───── Dataset entries ─────
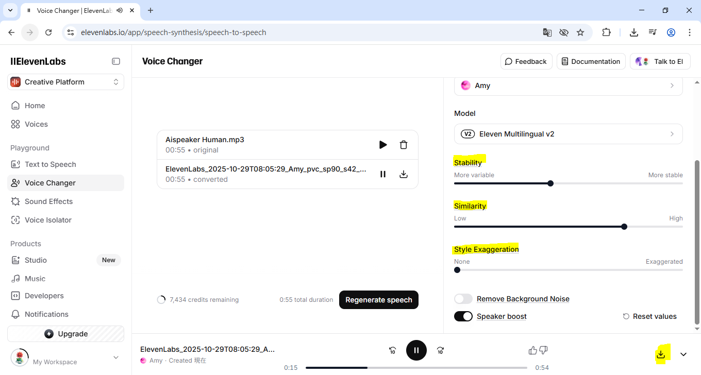This screenshot has width=701, height=375.
Task: Pause the converted track in the list
Action: pyautogui.click(x=383, y=174)
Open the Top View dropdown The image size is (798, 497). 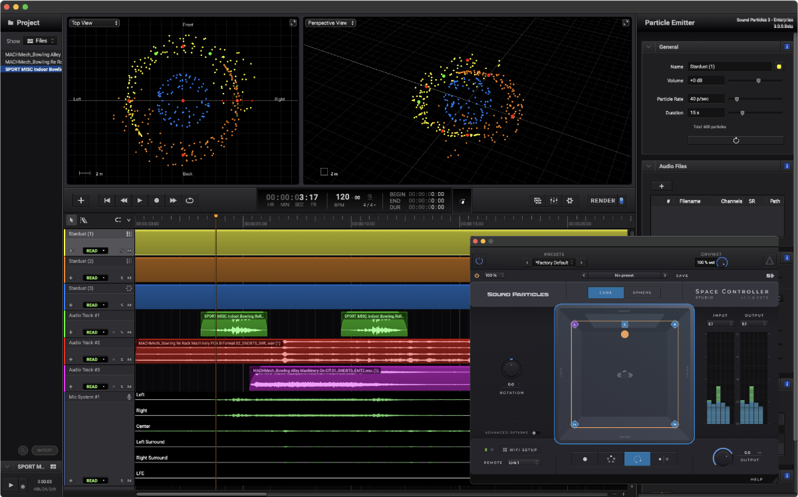[x=94, y=23]
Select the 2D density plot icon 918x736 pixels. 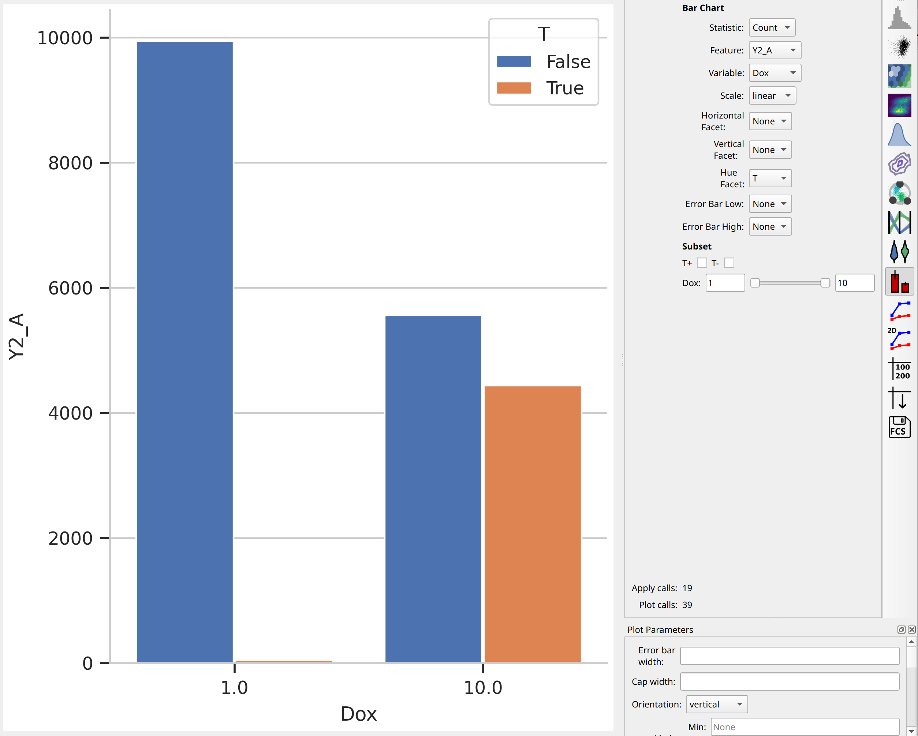click(899, 106)
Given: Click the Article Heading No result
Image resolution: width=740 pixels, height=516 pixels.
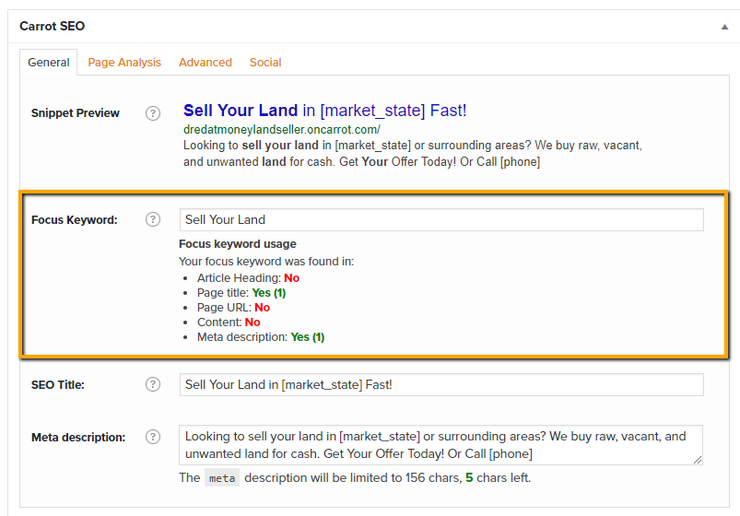Looking at the screenshot, I should (x=291, y=278).
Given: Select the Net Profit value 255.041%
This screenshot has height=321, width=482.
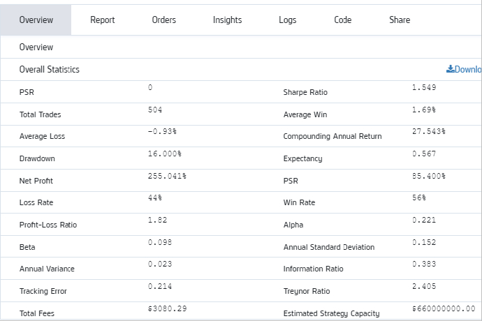Looking at the screenshot, I should pos(168,177).
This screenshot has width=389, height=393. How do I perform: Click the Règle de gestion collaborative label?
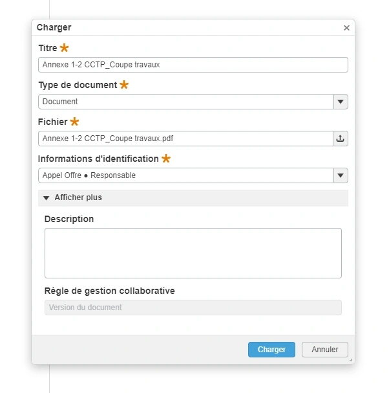(x=109, y=291)
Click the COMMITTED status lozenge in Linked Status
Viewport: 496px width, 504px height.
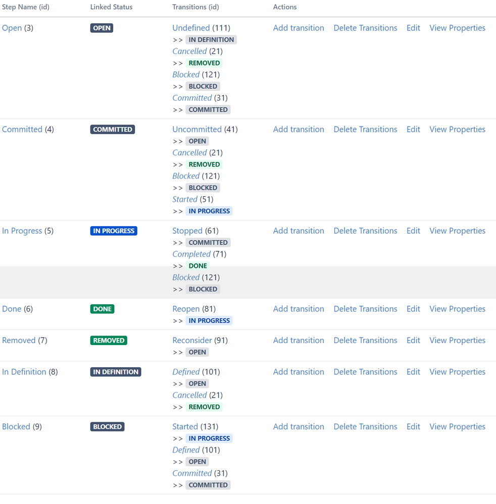(x=112, y=129)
─────
Among the lines above, find those with the word "Given" and list them.

* _Exercise response_
Given: Click the Article Heading No result
Given: Select the Net Profit value 255.041%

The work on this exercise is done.